━━━━━ Dataset content

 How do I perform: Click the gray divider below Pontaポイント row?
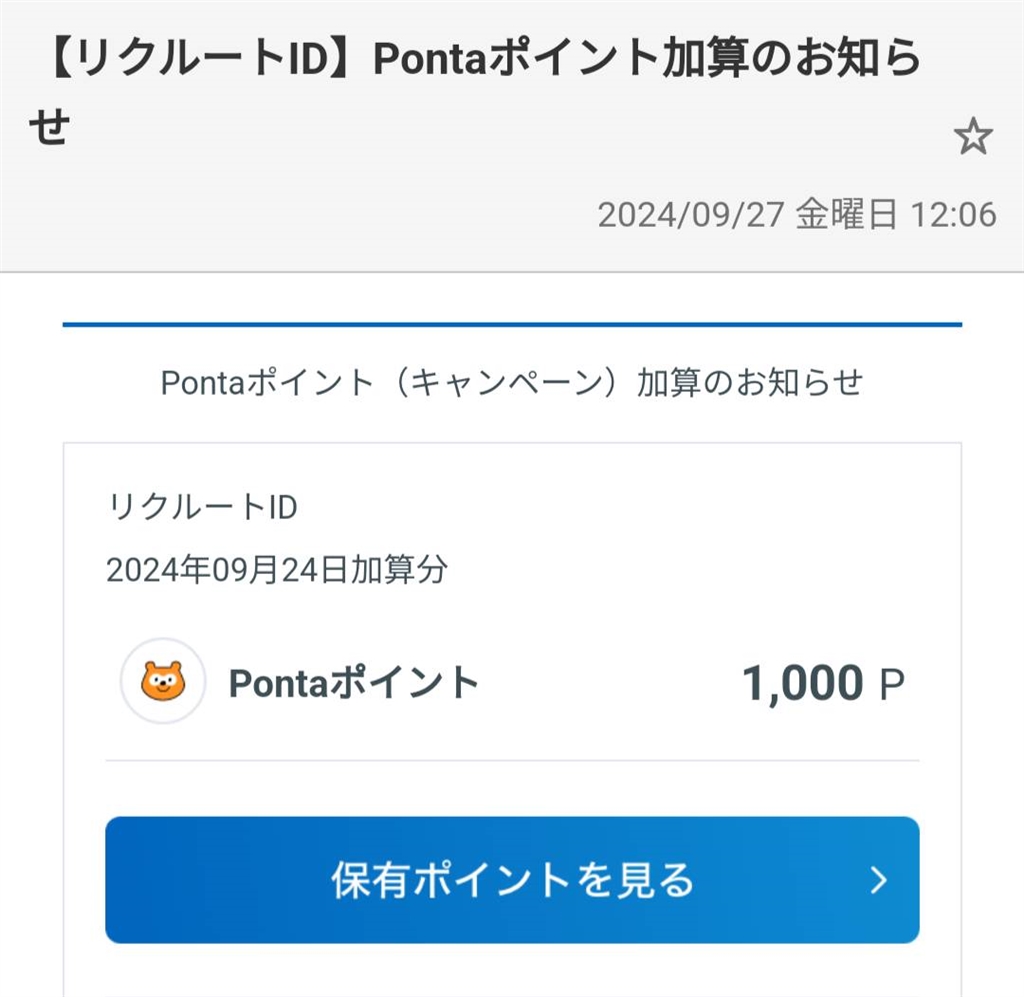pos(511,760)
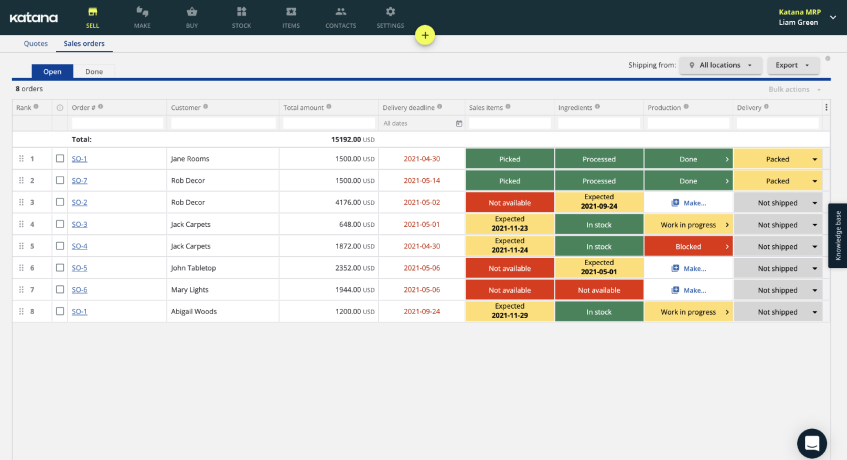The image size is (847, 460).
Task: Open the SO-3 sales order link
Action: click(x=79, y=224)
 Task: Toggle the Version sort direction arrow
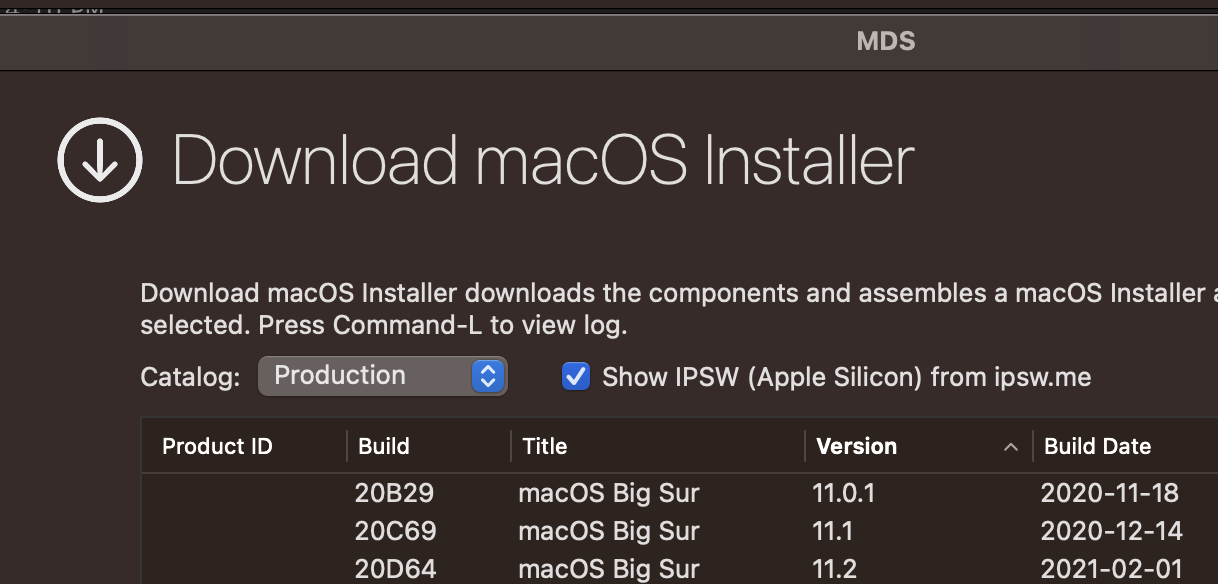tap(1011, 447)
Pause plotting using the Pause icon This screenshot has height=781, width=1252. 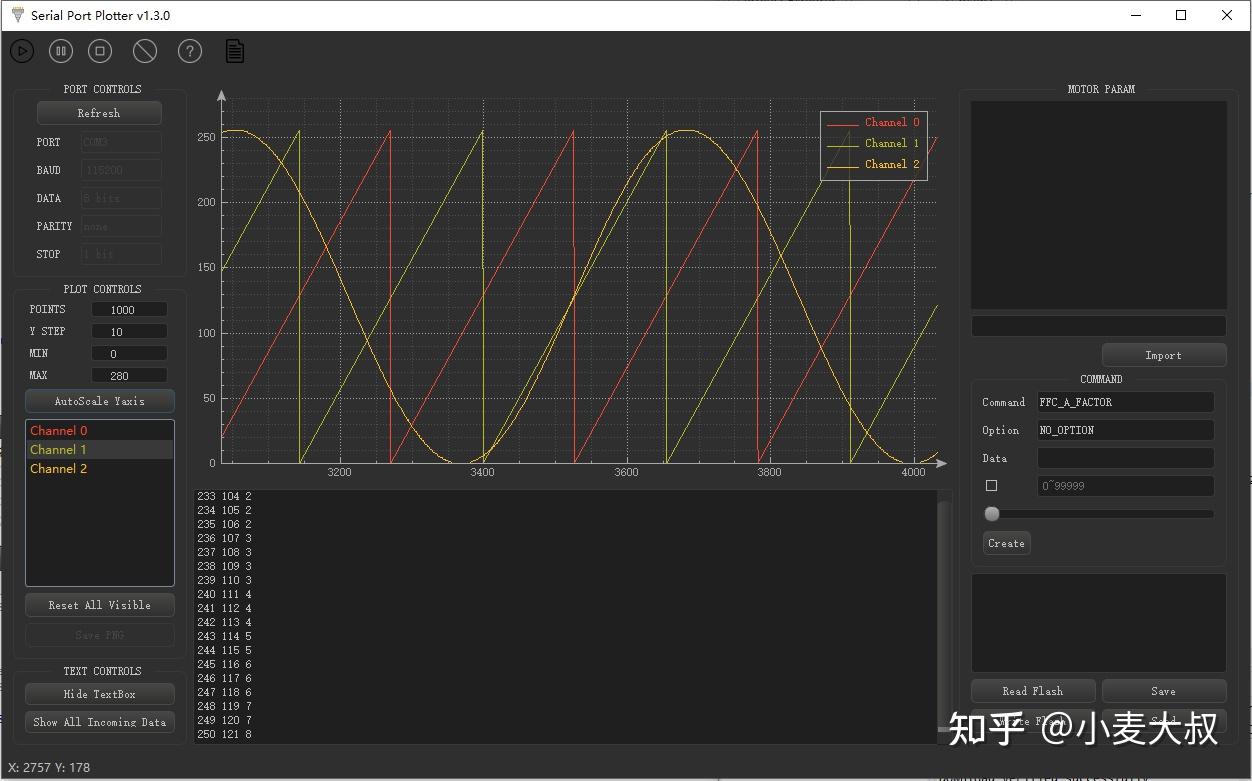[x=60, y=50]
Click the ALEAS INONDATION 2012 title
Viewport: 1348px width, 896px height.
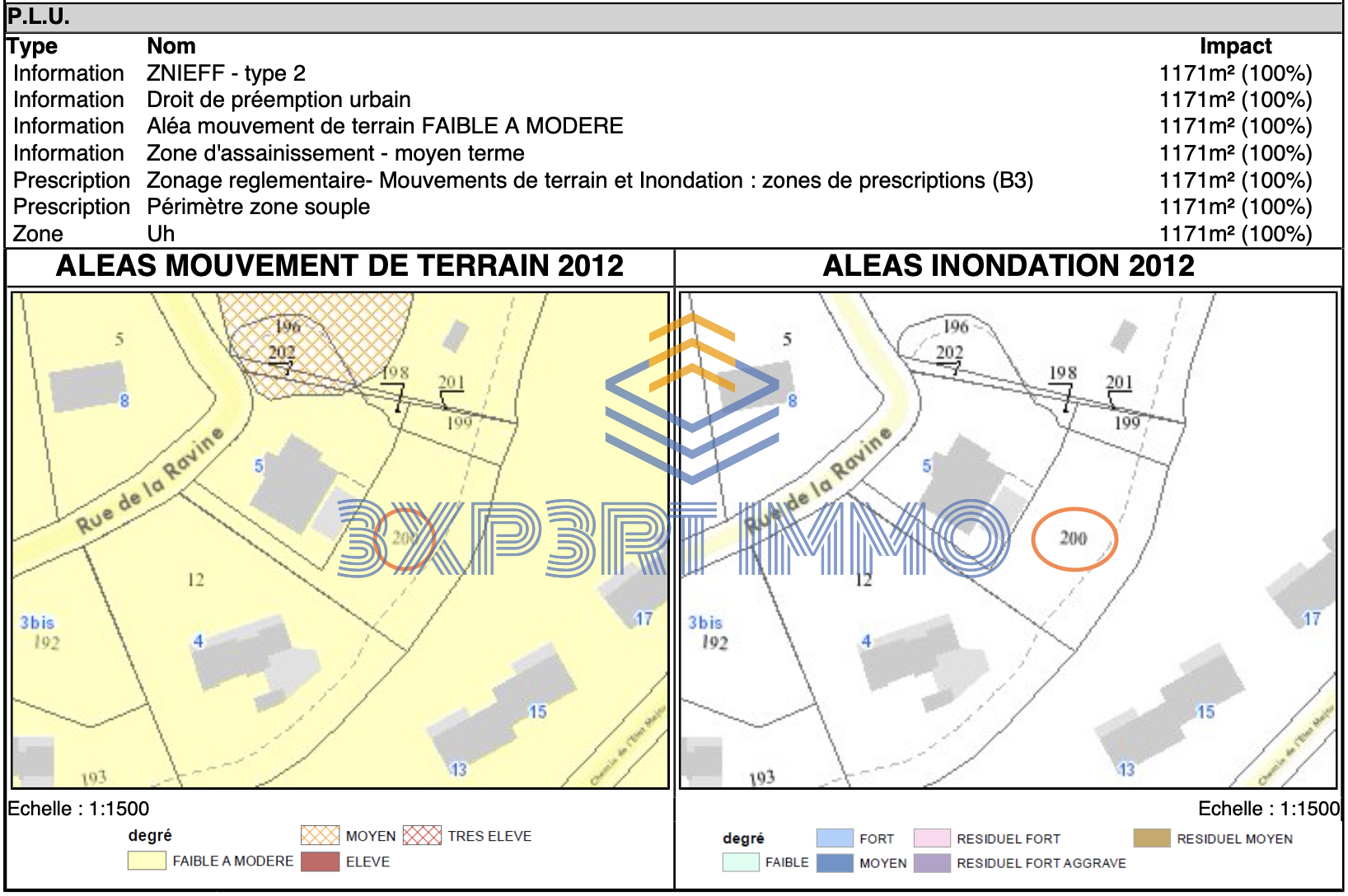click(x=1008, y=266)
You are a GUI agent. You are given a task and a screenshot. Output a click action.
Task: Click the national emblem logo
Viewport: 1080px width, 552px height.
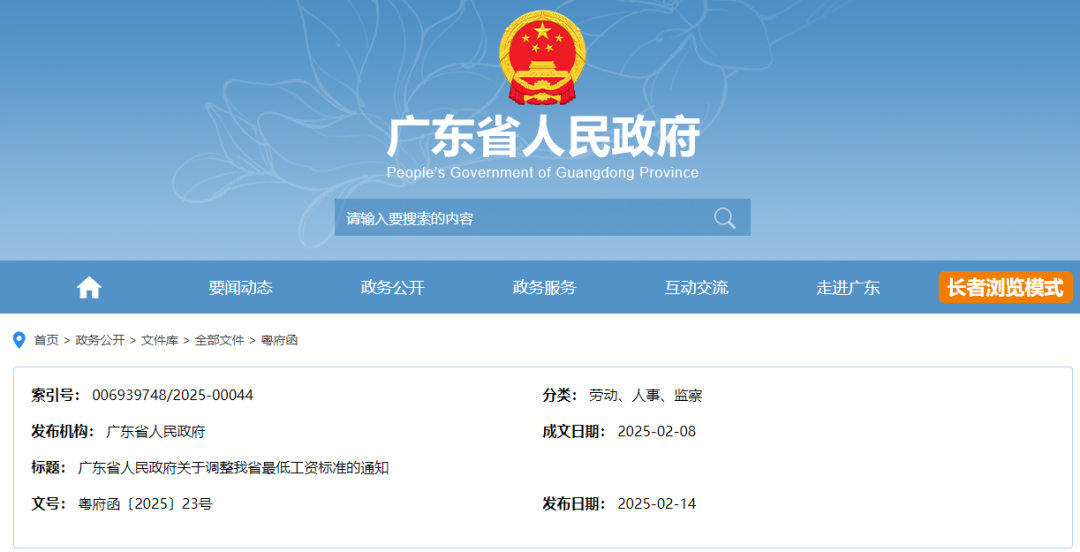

━━━━━━━━━━

Exercise requirements:
Your reply should hold only the lines running from the one with "Viewport: 1348px width, 896px height." to the end of the data above, set down exactly, pictures omitted.

Exercise output:
Viewport: 1348px width, 896px height.
click(x=1008, y=266)
You are a GUI agent. You are given a task and a screenshot. Output a click action.
Task: Click the national emblem logo
Viewport: 1080px width, 552px height.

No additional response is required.